7. The encoding system of claim 1, wherein the encoding processing section comprises an MB line code amount insertion section, and the MB line code amount insertion section is configured to generate additional information for defining a position of the MB line within the video tile stream at the time of the encoding.

8. A connection system, for connecting MB lines constituting a video tile stream that has been encoded using the system of claim 1, wherein:

the connection system comprises the video tile stream receiving section, a joining processing section, and a joined stream output section,

the video tile stream receiving section is configured to receive the video tile stream,

the joining processing section is configured to generate a joined stream by carrying out the following processing:

(1) processing to detect end sections of the MB lines of the video tile stream, and acquire stream corresponding to the MB lines; and

(2) processing to insert MBs for edge adjustment at end sections of the MB line, so as to be adjacent to positions constituting edges of a frame of a joined stream in a state where the video tile stream has been connected, wherein some of the MBs for edge adjustment have been encoded by the encoding system of claim 1, and

the joined stream output section is configured to output the joined stream that has been generated by the joining processing section.

9. An encoding method for performing encoding of a video tile stream, so as to make it possible to form a single joined stream by arbitrarily connecting each MB (macroblock) line of a plurality of video tile streams in units of each MB line, comprising:

(1) a step of receiving a video signal constituting an object of encoding;

(2) a step of generating a tile stream by encoding the video signal using appropriate prediction reference information; and

(3) a step of outputting the video tile stream that has been obtained by encoding,

wherein the encoding of the video information is configured to use a restricted prediction reference information method or a fixed prediction reference information method, so that errors caused by inconsistencies in prediction relationship of a signal do not arise even if streams, formed by each MB line of a frame of the video tile stream, are arbitrarily connected.

10. A non-transitory computer-readable medium containing program instructions that, when executed by a computing device, cause the computing device to execute each of the steps in claim 9.

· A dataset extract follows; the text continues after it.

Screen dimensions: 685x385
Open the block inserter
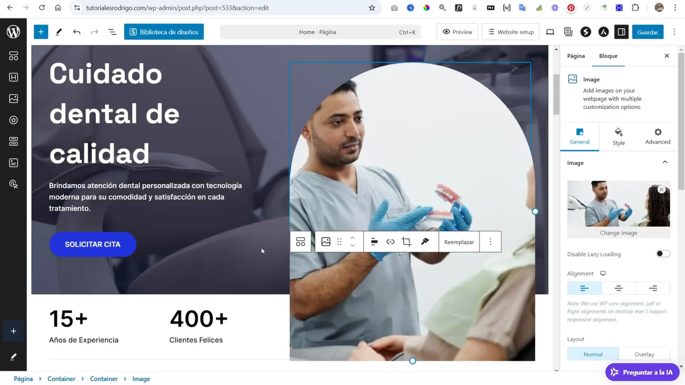pos(41,31)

11. A data structure generated by connecting streams corresponding to MB (macroblock) lines that constitute a tile stream that has been encoded by the system of claim 1,

wherein MBs for edge adjustment are inserted at end sections of the MB lines, so as to be adjacent to positions constituting edges of a frame of a joined stream in a state where the video tile stream has been connected, and

wherein at least some of the MBs for edge adjustment have been encoded by the encoding system of claim 1.